Physical characteristics
- • location: southwest of Dudensen
- • coordinates: 52°35′34″N 9°25′12″E﻿ / ﻿52.5928833°N 09.419875°E
- • elevation: 46 m above sea level (NN)
- • location: in Rethem into the Aller
- • coordinates: 52°47′40″N 9°21′47″E﻿ / ﻿52.7944°N 9.3630°E
- • elevation: 18 m above sea level (NN)
- Length: 30.5 km (19.0 mi)
- Basin size: 252 km^{2} (97 sq mi)

Basin features
- Progression: Aller→ Weser→ North Sea
- Landmarks: Small towns: Rethem; Villages: Dudensen, Laderholz;
- • left: Laderholzer Moorgraben, Steimbker Dorfgraben, Moorbeeke, Alpengraben, Wölpe
- • right: Lutterer Bach, Neuer Eilter Graben, Schotengraben

= Alpe (Aller) =

River in Germany

The Alpe is a river of Lower Saxony, Germany.

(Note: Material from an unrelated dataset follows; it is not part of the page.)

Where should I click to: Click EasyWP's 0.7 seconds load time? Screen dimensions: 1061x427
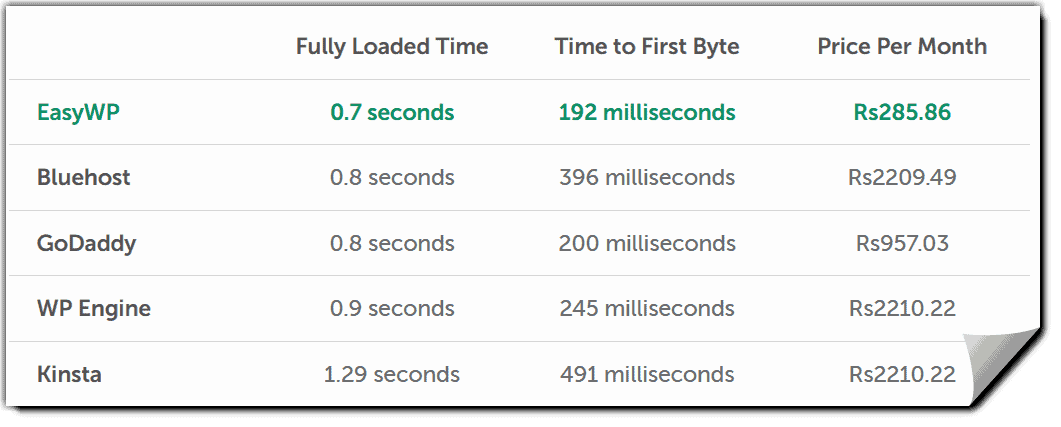(392, 112)
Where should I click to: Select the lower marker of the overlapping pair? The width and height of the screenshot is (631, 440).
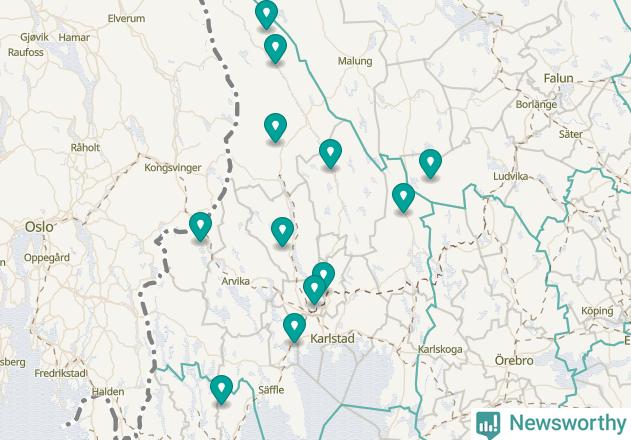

The Alpe is a left tributary of the Aller. Its source lies between the villages of Dudensen and Nöpke, both within the town of Neustadt am Rübenberge. It initially crosses the Dudensen Bog and flows along the edge of the Bog Lichtenmoor and past Rethem Bog. In the 1970s it lost its natural character as it was straightened and, in places, canalised. The Steimbker Dorfgraben, a drainage ditch joining it from the left, is very heavily polluted (water quality class III–IV). The Alpe itself has a good overall water quality (class II = moderately polluted).
Before the town of Rethem, the Weiße Graben ("White Ditch") joins the Alpe along with the Wölpe. In Rethem, the Alpe discharges into the Aller.